Origine et histoire du Château de Pirou
Le château de Pirou, situé dans la commune du même nom en Normandie, est un ancien château fort fondé à la fin du XIIe siècle. Initialement construit en bois puis en pierre, il adopte un plan concentrique typique des shell-keeps, entouré d’un étang artificiel et protégé par des douves successives. Son donjon, aujourd’hui disparu, dominait un site stratégique près de l’ancien littoral, surveillant la côte ouest du Cotentin. Le château fut profondément transformé au XVIIe siècle et partiellement restauré entre 1968 et 1994 sous la direction de l’abbé Marcel Lelégard.
Les premiers seigneurs de Pirou, cités dès 1066, édifièrent la forteresse sur un retranchement viking. La famille de Pirou conserva le fief jusqu’au XIVe siècle, date à laquelle il passa par alliance aux La Haye, puis aux du Bois après la guerre de Cent Ans. Occupé par les Anglo-Navarrais en 1370, le château resta sous domination anglaise pendant 38 ans avant d’être restitué en 1450. Au XVIIe siècle, les de Vassy, nouveaux propriétaires, entreprirent d’importants remaniements architecturaux, ajoutant des logis classiques dans la cour.

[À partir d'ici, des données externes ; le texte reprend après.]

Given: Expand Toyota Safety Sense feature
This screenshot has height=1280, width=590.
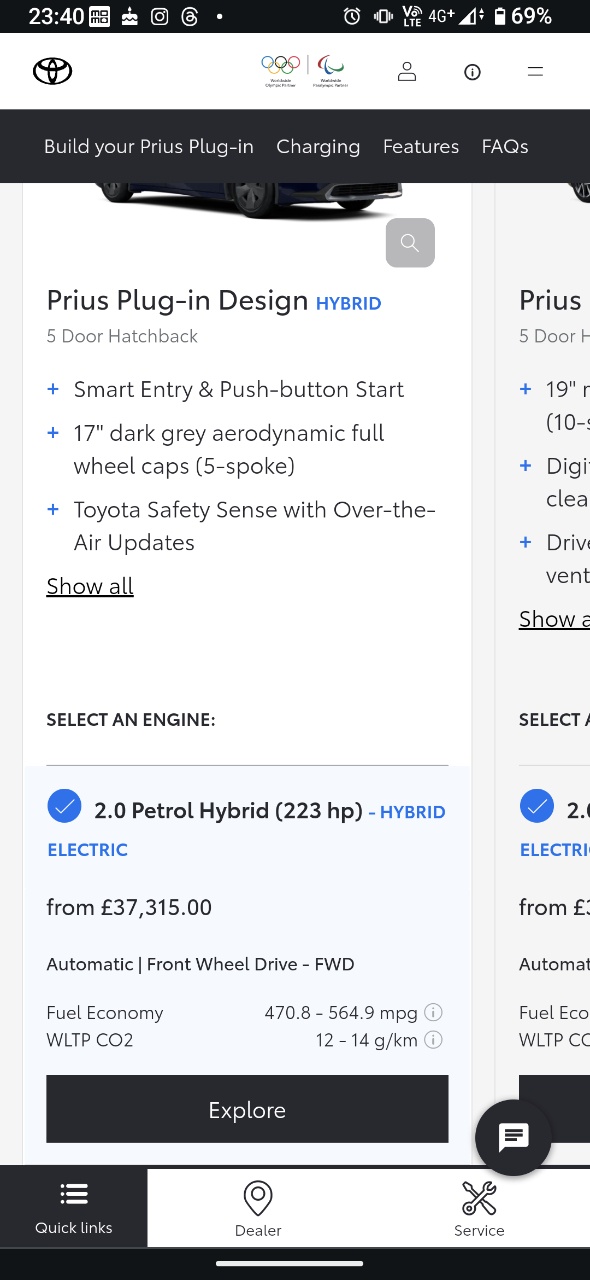Looking at the screenshot, I should pos(53,510).
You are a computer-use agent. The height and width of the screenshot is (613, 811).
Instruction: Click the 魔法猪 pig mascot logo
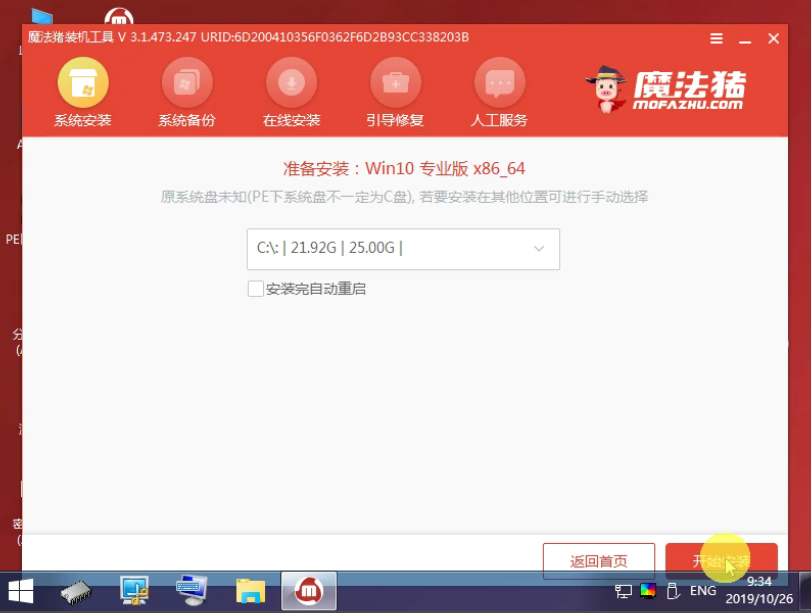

Le château devint une ferme à la Révolution, puis fut acquis en 1966 par l’abbé Lelégard, qui le restaura et y fit réaliser la Tapisserie de Pirou, une broderie inspirée de celle de Bayeux, racontant les conquêtes normandes en Italie. Aujourd’hui, le site abrite des bâtiments médiévaux et classiques, dont une chapelle du XVIIe siècle, une salle des plaids, et des éléments défensifs comme des mâchicoulis et des archères. Classé monument historique en 1968, il est ouvert à la visite, offrant un témoignage rare de l’évolution architecturale normande du XIIe au XVIIIe siècle.
Une légende locale raconte que le seigneur de Pirou et sa famille, assiégés par les Normands, furent transformés en oies par un enchanteur pour échapper au siège. Incapables de retrouver forme humaine après la destruction du grimoire, ils erreraient depuis sous cette apparence, expliquant la migration annuelle des oies dans le Cotentin. Cette légende, l’une des plus anciennes du Cotentin, a inspiré une comédie musicale en 2006.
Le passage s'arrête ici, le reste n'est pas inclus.